### SET EXERCISE A
In the records below, copy out again the lines from the line with "You are a computer-use agent." to the line with "[x=1338, y=59]", including both of those lines. Omit the pictures.

### TEXT TO READ
WNDM transferred to Cellerate, LLC all of its existing inventories and certain trademarks and UPC numbers in exchange for its 50% ownership interest in Cellerate, LLC. The inventories were valued at $448,511 net of obsolescence at the time of closing. Additionally, as part of the transaction, the WNDM issued a 30-month convertible promissory note to Catalyst in the principal amount of $1,500,000, bearing interest at a 5% annual interest rate, compounded quarterly. Interest is payable quarterly but may be deferred at WMDM’s election to the maturity of the note. Outstanding principal and interest are convertible at Catalyst’s option into shares of WNDM common stock at a conversion price of $.09 per share.
 
In exchange for its 50% ownership interest, Catalyst transferred to Cellerate, LLC an exclusive sublicense to distribute CellerateRX into the wound care and surgical markets in the United States, Canada and Mexico. The term of the sublicense extends through August 2028, with automatic one-year renewals through December 31, 2049, subject to termination at the end of any renewal term by Catalyst or Wound Care on six-months' notice.
 
Cellerate, LLC’s operating agreement provides for the business and affairs of Cellerate, LLC to be managed by a Board of Managers consisting of two persons. Catalyst and WNDM each has the right to appoint one person to the Board of Managers who serve indefinite terms until their resignation, removal or death. The Board of Managers act by a vote of the Managers, but in the event of a deadlocked vote, the vote of the Catalyst designated manager will be controlling, except (i) in the case of a transaction with a related party or affiliate (other than Cellerate, LLC) of the Catalyst designee or (ii) Catalyst transfers any portion of its ownership interest in Cellerate, LLC to a third party or more that 50% of Catalyst’s ownership is transferred to a third party. The initial Board of Managers is comprised of Mr. Ron Nixon as the Catalyst designee, and Mr. Michael Carmena as the WNDM designee. The Board of Managers manages the general operations of Cellerate, LLC, subject however to a vote by members of Cellerate, LLC holding two-thirds of the membership interests in Cellerate, LLC to approve major actions of Cellerate, LLC.

### SET EXERCISE B
According to the passage about Cellerate, LLC, through what month and year does the term of the sublicense extend?

### STORED DATA
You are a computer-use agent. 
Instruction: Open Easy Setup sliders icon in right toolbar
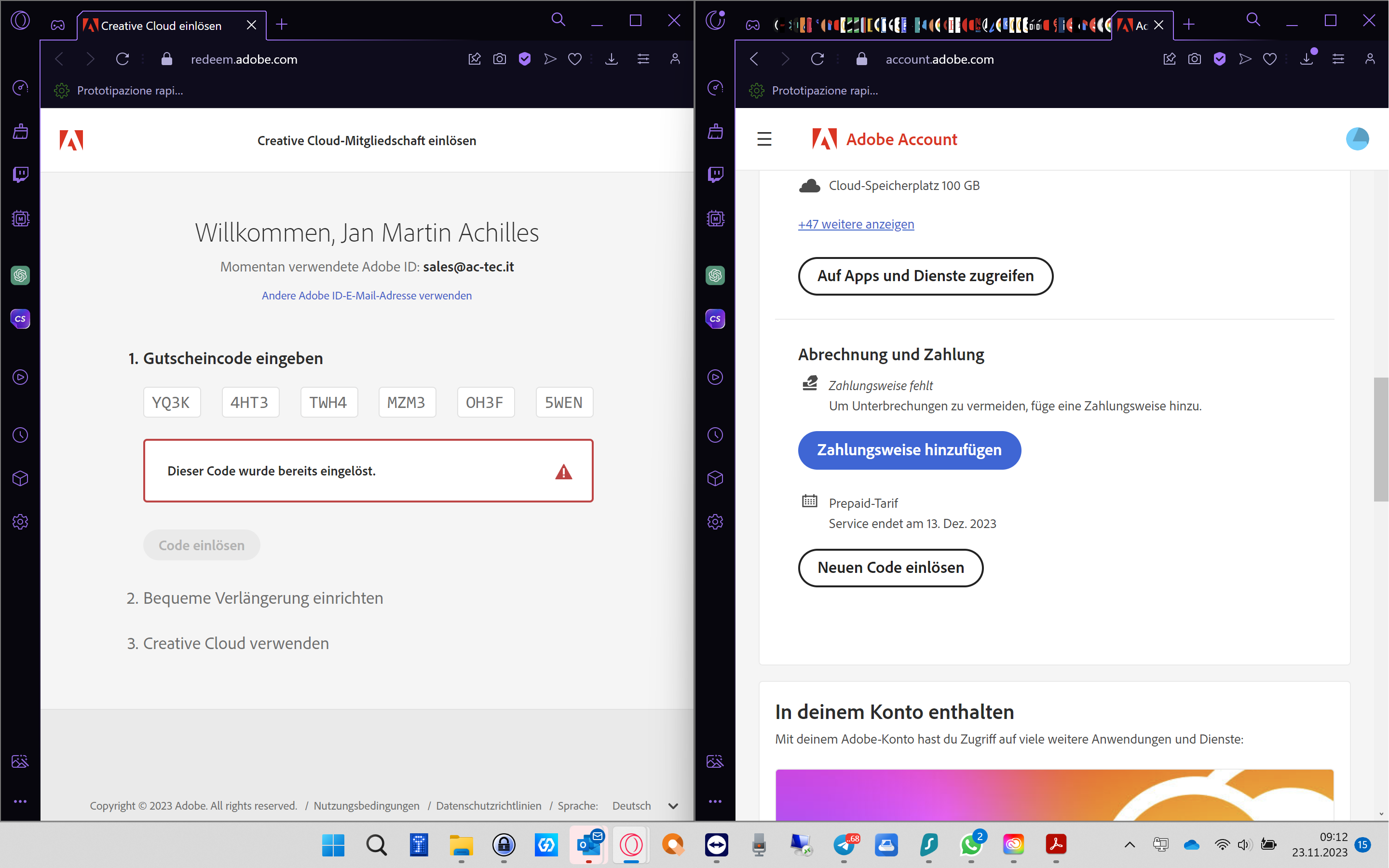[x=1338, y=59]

---

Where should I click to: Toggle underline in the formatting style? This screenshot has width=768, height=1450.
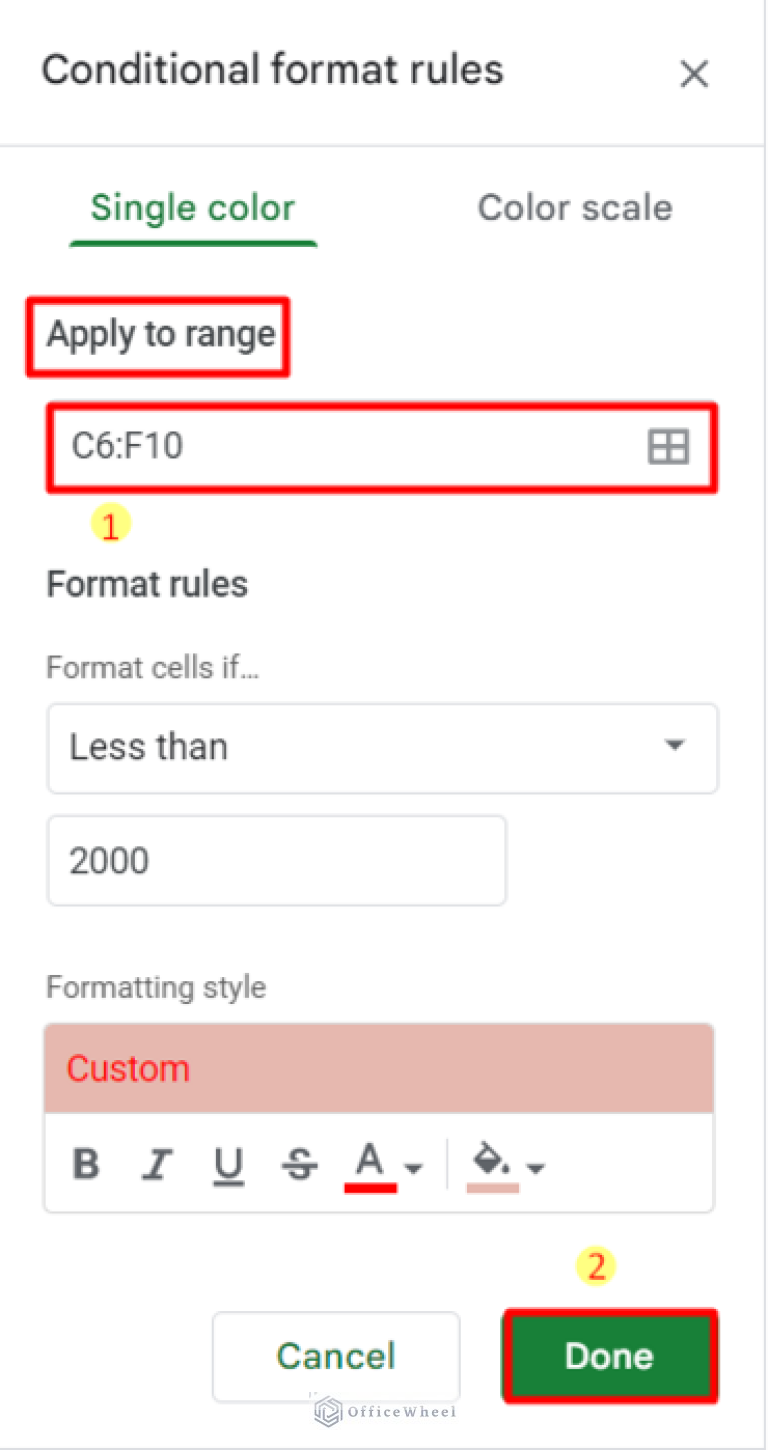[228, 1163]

### SOLUTION A
You are a computer-use agent. 
Instruction: Open Easy Setup sliders icon in right toolbar
[x=1338, y=59]

### SOLUTION B
August 2028